A module is nothing more then a class that contains some useful types and implicits. For instance SparqlOpsModule contains just one implicit value that allows to do sparql operations on rdf graph.

  implicit val sparqlOps: SparqlOps[Rdf]

Then, let's write some actual code. Let's inherit from our SPARQLExampleDependencies trait and import some implicits to the code scope.

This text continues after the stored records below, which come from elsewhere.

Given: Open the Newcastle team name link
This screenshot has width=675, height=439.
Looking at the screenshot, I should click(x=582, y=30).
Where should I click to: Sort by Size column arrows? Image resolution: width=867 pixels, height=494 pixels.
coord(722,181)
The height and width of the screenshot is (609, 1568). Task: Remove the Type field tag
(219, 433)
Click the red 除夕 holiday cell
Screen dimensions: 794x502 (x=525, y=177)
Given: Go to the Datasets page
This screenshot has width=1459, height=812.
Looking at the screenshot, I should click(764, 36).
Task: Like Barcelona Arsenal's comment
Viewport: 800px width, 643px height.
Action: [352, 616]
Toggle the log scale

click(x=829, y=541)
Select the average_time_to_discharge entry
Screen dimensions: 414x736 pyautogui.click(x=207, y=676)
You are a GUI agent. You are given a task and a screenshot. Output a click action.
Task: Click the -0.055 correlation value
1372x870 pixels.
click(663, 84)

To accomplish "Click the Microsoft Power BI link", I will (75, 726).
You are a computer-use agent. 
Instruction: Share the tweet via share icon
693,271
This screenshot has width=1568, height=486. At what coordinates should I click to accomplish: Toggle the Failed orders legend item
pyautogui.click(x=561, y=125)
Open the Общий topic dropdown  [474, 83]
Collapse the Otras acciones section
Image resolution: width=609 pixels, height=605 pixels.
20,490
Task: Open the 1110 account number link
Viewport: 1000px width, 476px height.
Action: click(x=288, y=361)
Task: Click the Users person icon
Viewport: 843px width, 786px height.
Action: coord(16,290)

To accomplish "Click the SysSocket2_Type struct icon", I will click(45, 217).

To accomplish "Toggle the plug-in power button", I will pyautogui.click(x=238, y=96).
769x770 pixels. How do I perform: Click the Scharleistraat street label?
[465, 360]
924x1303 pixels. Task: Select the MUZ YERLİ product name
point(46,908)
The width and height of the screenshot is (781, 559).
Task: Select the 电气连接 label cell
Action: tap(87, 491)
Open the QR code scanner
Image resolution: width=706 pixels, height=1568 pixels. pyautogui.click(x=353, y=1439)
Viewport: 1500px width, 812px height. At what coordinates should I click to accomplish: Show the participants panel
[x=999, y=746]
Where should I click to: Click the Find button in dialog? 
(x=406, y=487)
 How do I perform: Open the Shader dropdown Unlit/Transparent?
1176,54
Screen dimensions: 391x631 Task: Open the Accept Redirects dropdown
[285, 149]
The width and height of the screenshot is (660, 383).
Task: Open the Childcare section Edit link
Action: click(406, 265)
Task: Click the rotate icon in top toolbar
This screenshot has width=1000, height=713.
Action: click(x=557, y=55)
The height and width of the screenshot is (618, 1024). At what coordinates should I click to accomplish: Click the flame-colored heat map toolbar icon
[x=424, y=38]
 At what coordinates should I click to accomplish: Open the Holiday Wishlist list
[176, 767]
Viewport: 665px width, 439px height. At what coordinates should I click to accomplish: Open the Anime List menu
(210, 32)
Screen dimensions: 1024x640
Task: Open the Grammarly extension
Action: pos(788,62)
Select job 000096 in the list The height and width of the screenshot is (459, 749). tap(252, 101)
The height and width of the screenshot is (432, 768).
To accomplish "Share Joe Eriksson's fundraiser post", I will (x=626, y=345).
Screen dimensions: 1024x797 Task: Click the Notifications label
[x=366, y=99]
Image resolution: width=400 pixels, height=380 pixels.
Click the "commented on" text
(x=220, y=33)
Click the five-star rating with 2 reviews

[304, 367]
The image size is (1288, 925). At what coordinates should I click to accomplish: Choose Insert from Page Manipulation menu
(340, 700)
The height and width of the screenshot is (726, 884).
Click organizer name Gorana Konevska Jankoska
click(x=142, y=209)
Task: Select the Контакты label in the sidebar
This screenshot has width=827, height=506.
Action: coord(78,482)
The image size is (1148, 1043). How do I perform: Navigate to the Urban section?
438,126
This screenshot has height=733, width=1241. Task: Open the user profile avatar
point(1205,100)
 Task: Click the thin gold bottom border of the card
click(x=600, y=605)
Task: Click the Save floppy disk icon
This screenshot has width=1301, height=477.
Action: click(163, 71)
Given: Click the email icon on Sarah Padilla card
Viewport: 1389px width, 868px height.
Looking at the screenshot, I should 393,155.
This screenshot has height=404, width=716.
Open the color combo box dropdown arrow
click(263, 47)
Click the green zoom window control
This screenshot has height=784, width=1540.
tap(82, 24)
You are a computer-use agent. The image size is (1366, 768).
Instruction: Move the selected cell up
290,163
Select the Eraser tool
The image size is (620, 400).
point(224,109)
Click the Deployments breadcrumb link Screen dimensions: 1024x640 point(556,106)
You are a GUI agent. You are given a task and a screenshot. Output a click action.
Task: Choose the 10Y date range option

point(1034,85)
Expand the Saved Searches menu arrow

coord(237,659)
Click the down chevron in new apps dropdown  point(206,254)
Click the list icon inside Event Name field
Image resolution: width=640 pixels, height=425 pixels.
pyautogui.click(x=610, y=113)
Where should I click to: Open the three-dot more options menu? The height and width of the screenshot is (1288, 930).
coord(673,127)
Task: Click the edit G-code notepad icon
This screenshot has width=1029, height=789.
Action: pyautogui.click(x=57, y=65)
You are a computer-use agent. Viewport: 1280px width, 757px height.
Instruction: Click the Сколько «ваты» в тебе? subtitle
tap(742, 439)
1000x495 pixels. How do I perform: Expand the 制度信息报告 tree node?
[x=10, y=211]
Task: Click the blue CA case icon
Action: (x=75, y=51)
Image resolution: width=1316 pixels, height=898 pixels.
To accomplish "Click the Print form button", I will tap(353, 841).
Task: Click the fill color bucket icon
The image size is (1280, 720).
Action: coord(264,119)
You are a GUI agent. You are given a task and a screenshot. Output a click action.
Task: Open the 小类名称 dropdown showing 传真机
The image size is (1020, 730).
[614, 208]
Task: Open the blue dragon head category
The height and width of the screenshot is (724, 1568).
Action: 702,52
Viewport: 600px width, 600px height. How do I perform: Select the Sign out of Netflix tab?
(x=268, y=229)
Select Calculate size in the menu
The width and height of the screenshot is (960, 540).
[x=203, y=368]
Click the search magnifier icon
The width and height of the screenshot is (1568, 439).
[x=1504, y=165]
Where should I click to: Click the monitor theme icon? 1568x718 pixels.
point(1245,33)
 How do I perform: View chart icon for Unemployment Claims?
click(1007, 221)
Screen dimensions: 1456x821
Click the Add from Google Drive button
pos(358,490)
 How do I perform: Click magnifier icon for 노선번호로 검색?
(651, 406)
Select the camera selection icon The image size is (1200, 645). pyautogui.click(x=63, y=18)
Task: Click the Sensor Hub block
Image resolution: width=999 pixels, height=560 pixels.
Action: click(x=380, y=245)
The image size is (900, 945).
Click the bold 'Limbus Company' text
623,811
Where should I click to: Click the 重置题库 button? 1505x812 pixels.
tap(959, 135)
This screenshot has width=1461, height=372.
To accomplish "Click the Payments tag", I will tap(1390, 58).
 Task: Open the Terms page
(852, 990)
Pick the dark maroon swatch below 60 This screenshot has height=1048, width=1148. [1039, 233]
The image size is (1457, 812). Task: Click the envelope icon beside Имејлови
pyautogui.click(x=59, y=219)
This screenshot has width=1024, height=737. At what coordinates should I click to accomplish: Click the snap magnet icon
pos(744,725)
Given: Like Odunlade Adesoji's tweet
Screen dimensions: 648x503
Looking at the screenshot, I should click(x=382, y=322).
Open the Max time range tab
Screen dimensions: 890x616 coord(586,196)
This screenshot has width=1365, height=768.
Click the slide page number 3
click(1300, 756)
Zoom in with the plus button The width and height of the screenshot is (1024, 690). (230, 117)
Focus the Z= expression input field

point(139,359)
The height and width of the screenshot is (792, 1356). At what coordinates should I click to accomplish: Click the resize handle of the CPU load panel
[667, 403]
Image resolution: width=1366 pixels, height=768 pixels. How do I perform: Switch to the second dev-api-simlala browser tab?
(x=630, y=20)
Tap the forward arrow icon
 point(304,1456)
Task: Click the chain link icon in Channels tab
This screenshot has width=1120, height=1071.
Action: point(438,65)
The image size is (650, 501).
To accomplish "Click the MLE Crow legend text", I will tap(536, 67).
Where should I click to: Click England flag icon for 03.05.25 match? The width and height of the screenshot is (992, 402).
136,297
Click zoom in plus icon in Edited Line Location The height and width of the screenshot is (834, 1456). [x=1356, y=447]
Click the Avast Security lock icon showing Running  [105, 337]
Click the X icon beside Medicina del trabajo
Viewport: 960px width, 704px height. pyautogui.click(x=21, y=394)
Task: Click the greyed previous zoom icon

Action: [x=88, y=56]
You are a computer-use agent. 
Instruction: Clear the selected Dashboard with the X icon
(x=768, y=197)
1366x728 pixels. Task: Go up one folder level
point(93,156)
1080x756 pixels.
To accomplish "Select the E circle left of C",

trait SPARQLExample extends SPARQLExampleDependencies { self =>

  import ops._
  import sparqlOps._
  import sparqlHttp.sparqlEngineSyntax._

The implicits are taken from modules that we just inherited. Each of them allow some operations that we can do with RDF graph, RDF store or sparql endpoint. So, you can get the features that you need by mixing modules with appropriate implicits. Note, that our code is generic right now as we did not inherit from any rdfstore implementations, all features that we get we get from implicits. The reason why we prefer implicits to inheritance is because implicits will be resolved from rdfstore implementation (i.e. Jena, Sesame, Plantain, etc) that we will mix later. To understand better how it is achieved and why there are so many operation traits and implicits you can read core-concepts page.

Let's define the main method of our example. There we will make a test select to dbpedia endpoint to fetch some linked data from Wikipedia and print the result.

  def main(args: Array[String]): Unit = {

    /* gets a SparqlEngine out of a Sparql endpoint */

    val endpoint = new URL("http://dbpedia.org/sparql/")

    /* creates a Sparql Select query */

    val query = parseSelect("""
PREFIX ont: <http://dbpedia.org/ontology/>
SELECT DISTINCT ?language WHERE {
 ?language a ont:ProgrammingLanguage .
 ?language ont:influencedBy ?other .
 ?other ont:influencedBy ?language .
} LIMIT 100
""").get

    /* executes the query */

    val answers: Rdf#Solutions = endpoint.executeSelect(query).getOrFail()

    /* iterate through the solutions */

    val languages: Iterator[Rdf#URI] = answers.iterator map { row =>
      /* row is an Rdf#Solution, we can get an Rdf#Node from the variable name */
      /* both the #Rdf#Node projection and the transformation to Rdf#URI can fail in the Try type, hense the flatMap */
      row("language").get.as[Rdf#URI].get
    }

    println(languages.to[List])
  }

}

Common way of dealing with SPARQL in bananardf is that you first parse the query with parseSelect function that you get from your sparql module and then execute your query on an endpoint and get a Future with results

And now here is the time for adding concrete rdfstore implementation. The implicits that you used earlier (like: ops, sparqlOps, sparqlHttp.sparqlEngineSyntax) are resolved mostly from the implementation module (JenaModule in our case).

import org.w3.banana.jena.JenaModule

object SPARQLExampleWithJena extends SPARQLExample with JenaModule

As you can see only two lines in all code is specific to rdf store implementation and you can switch to any other implementation (Sesame, Platain, etc.) by changing several lines.

P.S. Above-mentioned code is in banana-rdf examples, so you can easily try it yourself.